Output the lines from the first line of the entries through the line containing "at that location." as a numbered list, including both ends, skipping blank lines and leaving out the pictures.

[Dataset excerpts]
>>>
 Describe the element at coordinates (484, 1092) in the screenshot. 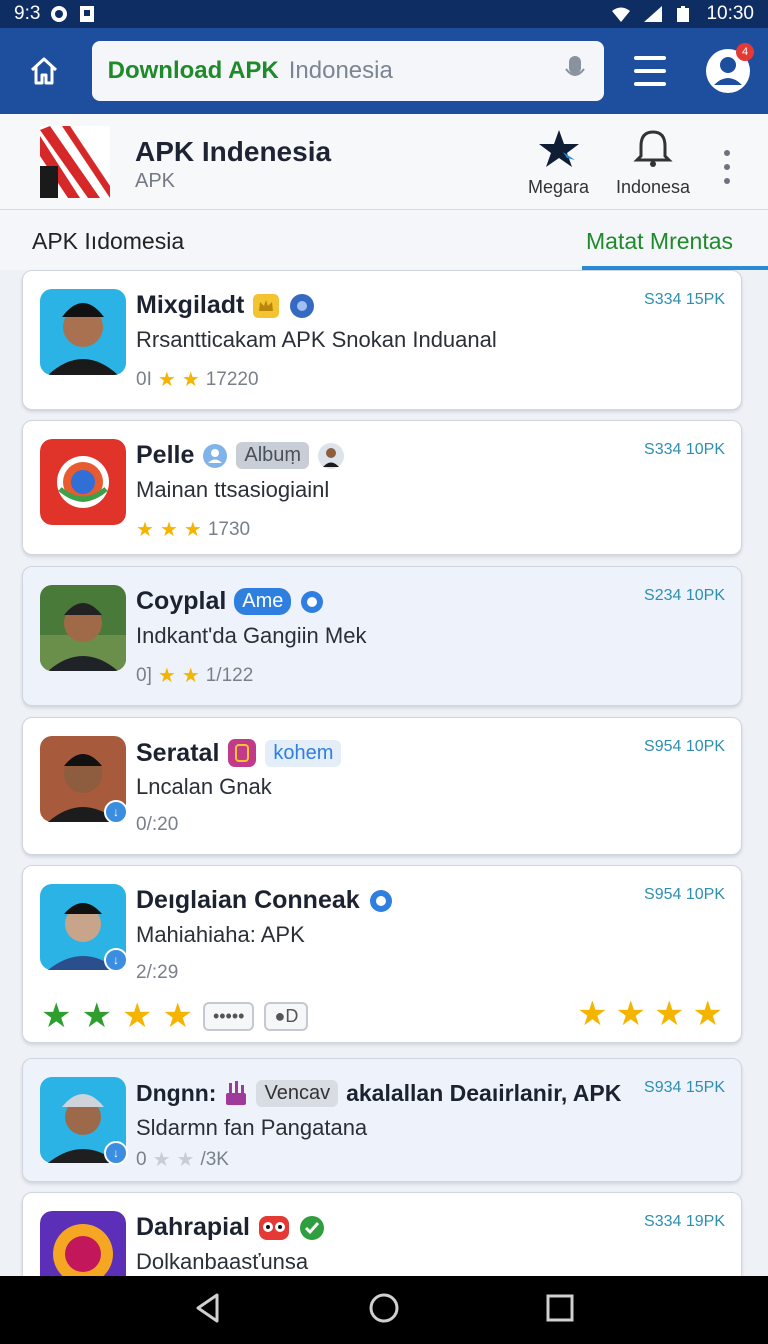

I see `app-name-rest: akalallan Deaıirlanir, APK` at that location.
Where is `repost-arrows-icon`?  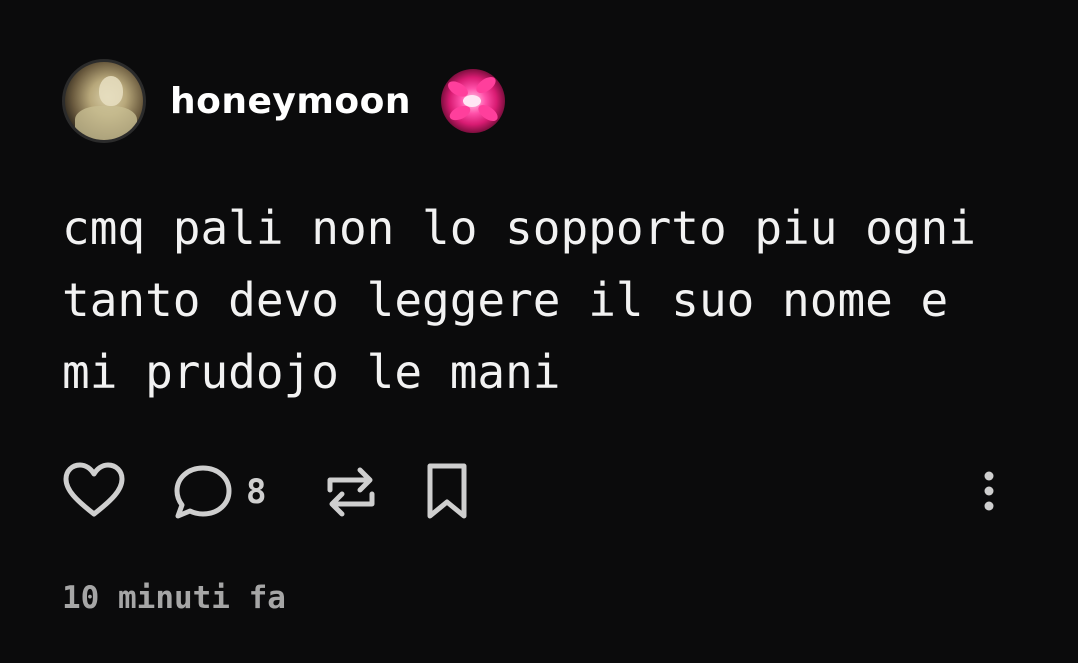 repost-arrows-icon is located at coordinates (351, 492).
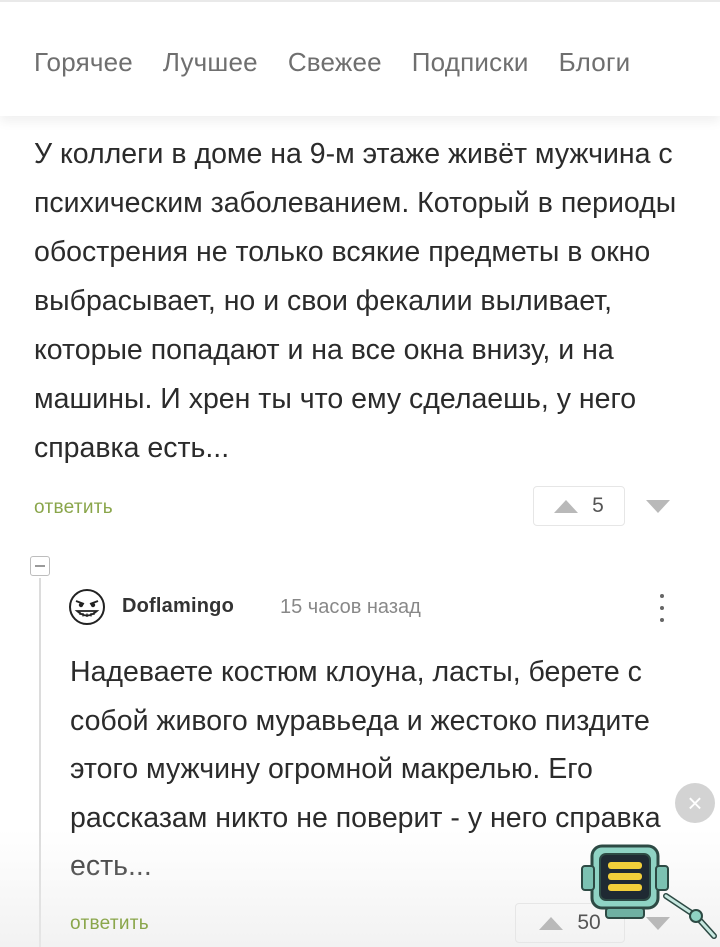  I want to click on downvote-button, so click(658, 506).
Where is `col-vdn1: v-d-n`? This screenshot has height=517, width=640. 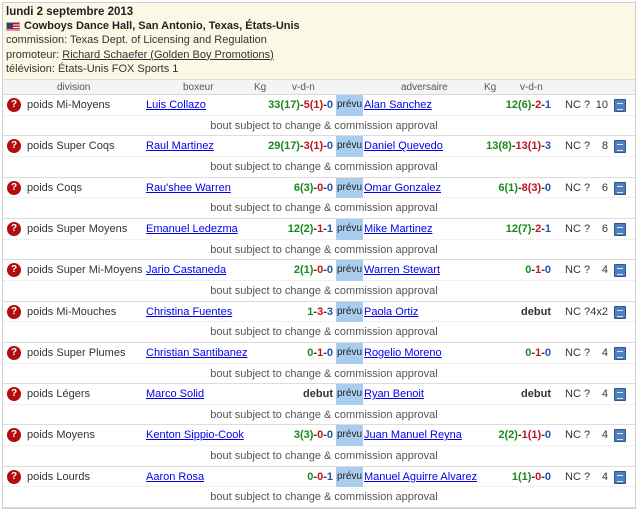 col-vdn1: v-d-n is located at coordinates (304, 87).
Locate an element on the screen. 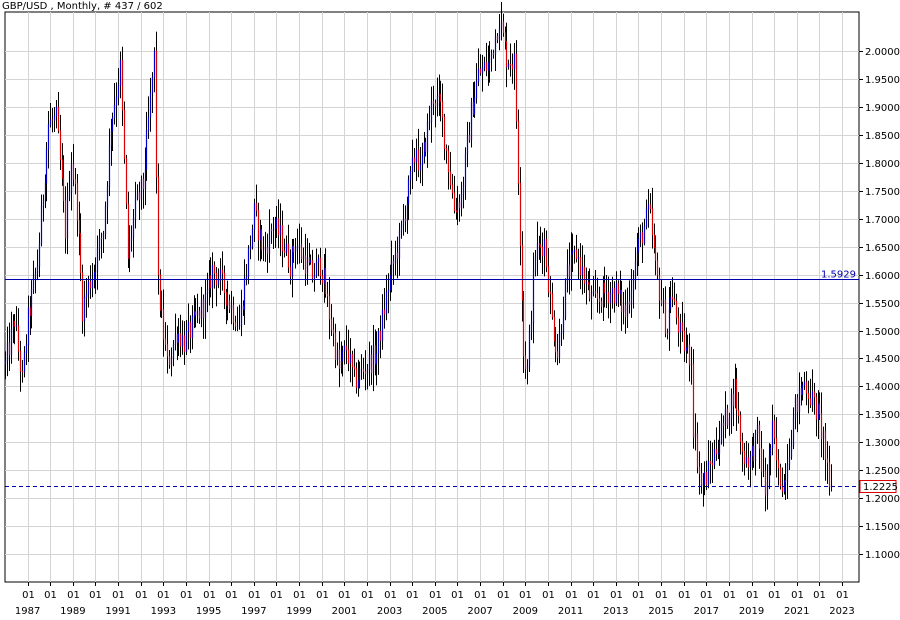 The image size is (900, 620). y-tick-label: 1.9000 is located at coordinates (882, 108).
<<<
[WORKED SOLUTION]
1.  Describe the element at coordinates (484, 1092) in the screenshot. 
2. I see `app-name-rest: akalallan Deaıirlanir, APK` at that location.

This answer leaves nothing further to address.